The population data was generated by the leap/data_generation/birth_data.py script.

Parameters:¶

province: str¶: The 2-letter abbreviation for the province.
starting_year: int¶: The starting year for the population data.
projection_scenario: str¶: The projection scenario for the population data.
max_year: int¶: The maximum year for the population data.
min_age: int = 3¶: The minimum age for the population data.
max_age: int = 90¶: The maximum age for the population data.

Returns:¶

A dataframe containing the Canadian population data. Columns:

year: The year of the data.
age: A value in [min_age, max_age].
province: The 2-letter province abbreviation.
sex: One of M = male, F = female.
n: The number of people in a given year, age, sex, province, and projection scenario.

leap.data_generation.exacerbation_data.exacerbation_calibrator(province: str = 'CA', starting_year: int = 2000, max_year: int = 2065, min_age: int = 3, max_age: int = 90, prob_hosp: float = 0.026, projection_scenario: str = 'M3') → pandas.core.frame.DataFrame[source]¶

Compute the ratio between the observed and predicted hospitalization rates.

Parameters:¶

province: str = 'CA'¶

The 2-letter abbreviation for the province.

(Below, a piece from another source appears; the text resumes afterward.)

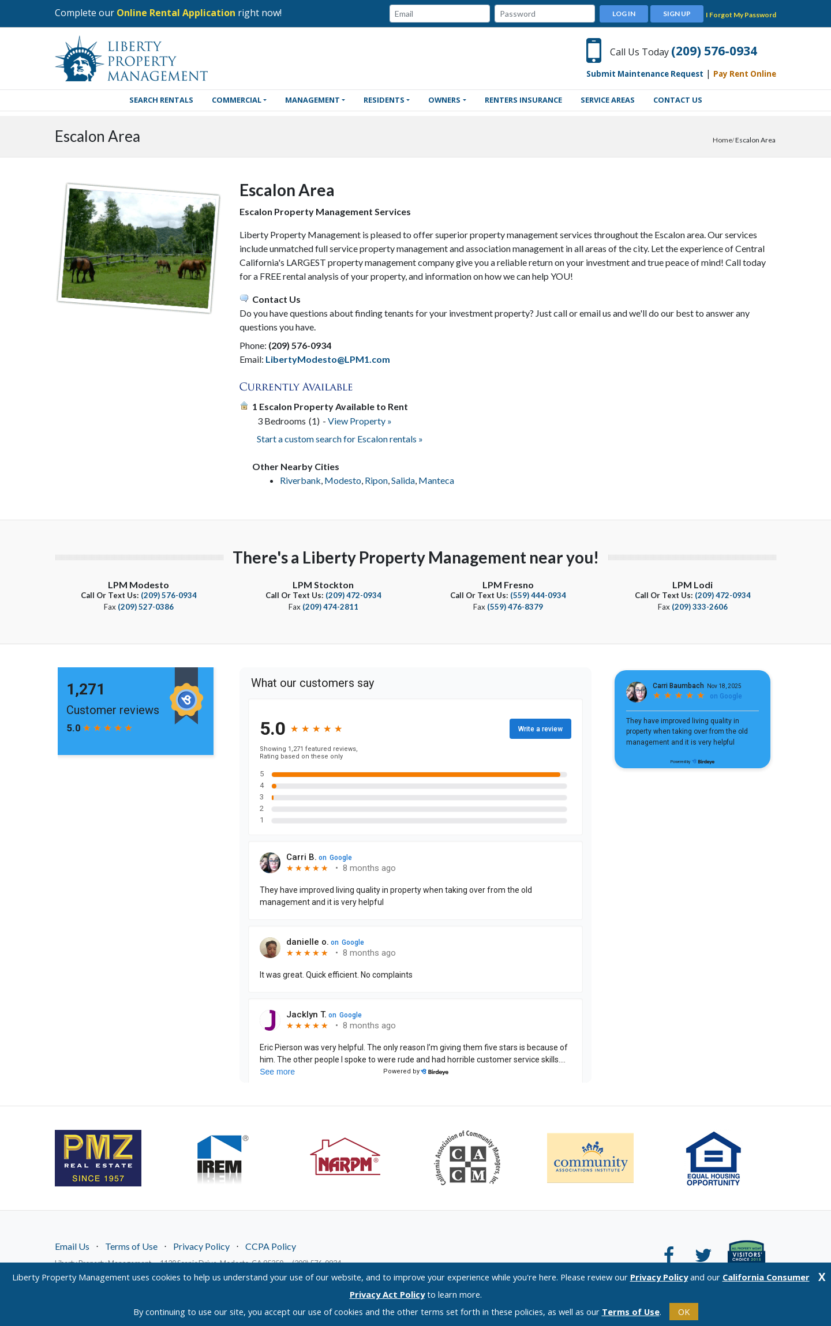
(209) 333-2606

starting_year: int = 2000¶

The starting year for the calibration.

max_year: int = 2065¶

The maximum year for the calibration.

min_age: int = 3¶

The minimum age for the calibration.

max_age: int = 90¶

The maximum age for the calibration.

prob_hosp: float = 0.026¶

The probability of a very severe exacerbation, defined as an exacerbation that requires hospitalization.

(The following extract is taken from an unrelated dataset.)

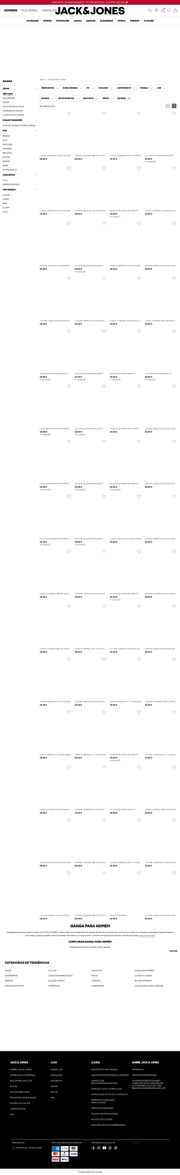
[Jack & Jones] (90, 13)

projection_scenario: str = 'M3'¶

The projection scenario for the population data. One of:

LG: low-growth projection
HG: high-growth projection
M1: medium-growth 1 projection
M2: medium-growth 2 projection
M3: medium-growth 3 projection
M4: medium-growth 4 projection
M5: medium-growth 5 projection
M6: medium-growth 6 projection
FA: fast-aging projection
SA: slow-aging projection

See: StatCan Projection Scenarios.

Returns:¶

year: The year of the data, a value in [starting_year, max_year].
age: The integer age, a value in [min_age, max_age].
sex: One of M or F.
calibrator_multiplier: The ratio between the observed and predicted number of hospitalizations.

Return type:¶

A dataframe with the following columns

leap.data_generation.exacerbation_data.generate_exacerbation_calibration_data()[source]¶: Generate the exacerbation calibration data for all provinces.